Threads and Animation

You may have wondered how all those Java applications with animation are programmed. This week we'll take a brief looking at animation by designing a couple of traffic signals.

The thread

So far you've probably thought of your Java code as being executed one statement at a time. However, its is possible for a Java application to have several threads, each executing its own sequence of Java statements. Thus it is possible for several Java statements to be concurrently executing within your program. You'll have to wait until a later course to see how this is done with only one computer chip; but for now you can enjoy the results.

You need to write the code that uses several threads to program an animation. Typically, each thread will perform an action, such as drawing an image to the display and then sleep a few milliseconds before displaying a new image.

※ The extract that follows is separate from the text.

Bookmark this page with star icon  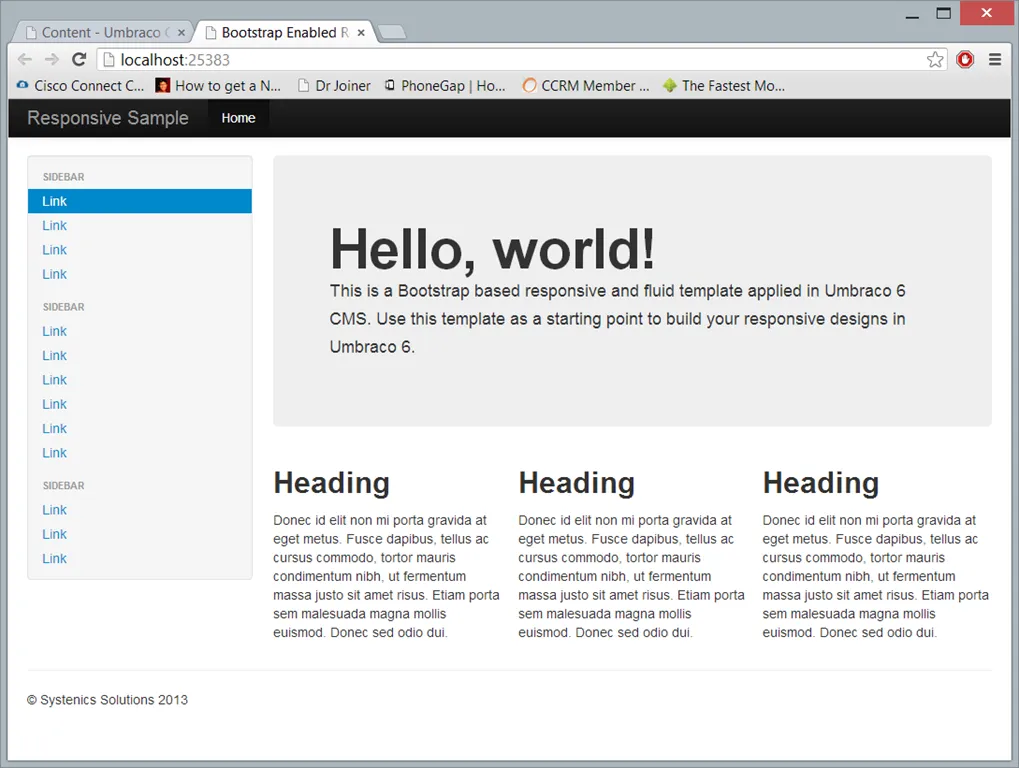point(935,60)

Downloading the project framework

Download, a ZIP file containing a NetBeans project named StopLight and unZIP this project into your csci/201 directory. Try to make your Projects panel look something like the following picture before continuing.
Projects panel

Now compile the code and run it. One traffic signal does nothing. The other "tests" its lights by sequentially turning each light off and on.

Making more realistic lights

The main application

Start by looking in the file Notice that it begins by importing three classes edu.unca.cs.csci201.labaids.StopLightPanel, edu.unca.cs.csci201.labaids.StopLightControl, and edu.unca.cs.labaids.FrameMaker.

The edu.unca.cs.csci201.labaids.StopLightPanel class creates those stoplight displays. The StopLightPanel must be placed within a Java frame before it is displayed. This is done by the Component2Frame method.

    StopLightPanel normalPanel = new StopLightPanel() ;
    JFrame normalFrame = FrameMaker.Component2Frame(normalPanel, "Normal") ;

Later the getControl method of StopLightPanel is used to extract an object from the StopLightControl class. This control method, assigned to normalControl, will be used to turn on and off the lightbulbs in the StopLightPanel object assigned to normalPanel.

StopLightControl normalControl = normalPanel.getControl() ;

Finally with a single line, we pass the StopLightControl object normalControl to the constructor for the class ControlNormal and we start a new thread which executes methods of normalCode and thus manipulates the lightbulbs of the normalPanel object.

(new ControlNormal(normalControl)).start() ;

The lightbulb control object

Now let's look at some of these other classes. The bulbs of a StopLightPanel object are controlled by the associated StopLightControl object. This is done with six unimaginably named methods. We trust you'll be able to figure out what each of these methods accomplish. (Hint: Turn on a bulb with true and turn off a bulb with false.) By they way it is possible for more than one light to be on. Real traffic signals aren't supposed to do this.

The threaded control

The real action in this application is not in StopLight. It's within the control classes where the six bulb methods are called and the lightbulbs are turned on and off.

Remember that StopLight creates a ControlNormal object by passing a reference to normalControl, a stoplight control object, to the ControlNormal constructor. The ControlNormal object will retain a reference to this normalControl object and use it turn light bulbs off and on.

Let's take a look at which implements this control class. imports the StopLightControl class it will use to modify the light bulbs. Note that ControlNormal extends the Thread class. Whenever a Java program invokes the start method of a class that extends the Thread class, a new Java thread is created and starts executing its run method as a separate program.

The run method of ControlNormal is very long. It enters an infinite loop where it cycles through all the lights, turning them on and off. Notice that it sleeps 1000 milliseconds, or one second, between each of its control actions.

The usual traffic signal

Modify the ControlNormal class so that its traffic signal behaves like a real traffic signal. It might take a bit of experimentation to get the right speed to your transitions. In case you don't remember, the yellow light comes on after the green and you never have green in both directions at the same time. (At least that's what the judge told me at my last visit to traffic court.)


Show your instructor the normal traffic light.

The flashing traffic signal

Now you need to make the frame labeled Flash display lights that flash red in the North-South direction and yellow in the East-West direction. You'll need to create a new Thread class, similar to ControlNormal and associate it with the Flash display to accomplish this task.

Show your instructor the flashing traffic light. If you'd rather do something more flashy, that's ok with us.